In this notebook we will:
* Strip out unneeded words from our data
* Make a custom pipeline to tag words as being fruit or vegetable words, and count occurances
* Find words decribeing fruits or veggies to get an idea of which is prefered on the forum

Tools: To do the languge processing and analytics, we will use [spaCy](https://spacy.io/), a free, open-source Natural Language Processing library for Python.


## Setup Labeling Pipeline, Strip Unneeded Words, Label Words of Interest
(In that order)

I recommend you take a look at the [spaCy doc page on pipelines](https://spacy.io/usage/processing-pipelines). 

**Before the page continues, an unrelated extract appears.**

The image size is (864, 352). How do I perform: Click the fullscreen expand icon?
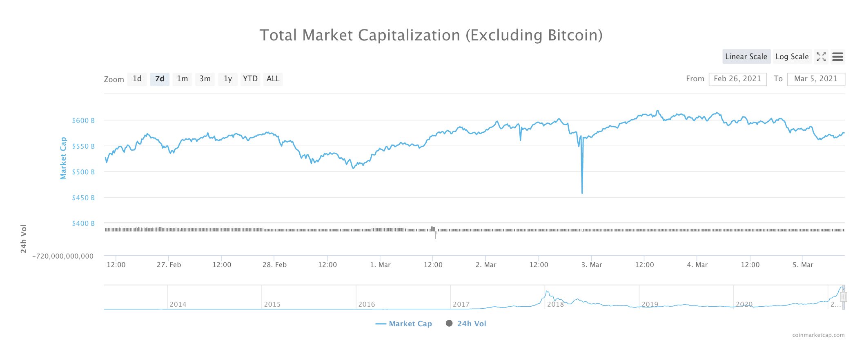(821, 57)
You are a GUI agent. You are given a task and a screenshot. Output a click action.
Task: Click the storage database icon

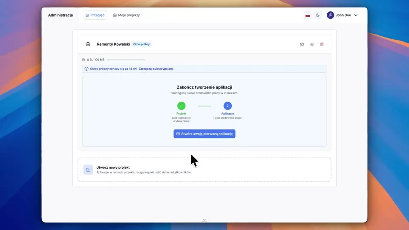[x=84, y=60]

In short, when you pass a string or iterable to a spaCy language object (retrieved using the spacy.load(languagemodel) call), it passes the string through a series of pipes that each do a specific thing, and stores the results in a `Doc` object. 
    
For example, a fairly standard (and default) pipeline is as follows:
* The `tokenizer` pipe breaks the string into tokens (words) which are stored as `token` objects in the `doc`
* The `tagger` pipe tries to identify what part of speech (noun, verb, adjective, etc) best desctibes each token, and adds it to that token's `pos` attribute.
* The `parser` pipe addes dependency labels to various attributes.
* The `ner` pipe tries to identify named entities and adds them to doc.ents.
* etc...

Note that we have included site-specific *slang* words for fruits and veggies to our match words so we capture them as well. In this data, "apples" are often refered to as "pulls". If we didn't explicitly label this word, it would be harder to find as spaCy tags it as a verb, not a noun.

In [21]:
# Setup
import spacy
nlp = spacy.load('en_core_web_sm')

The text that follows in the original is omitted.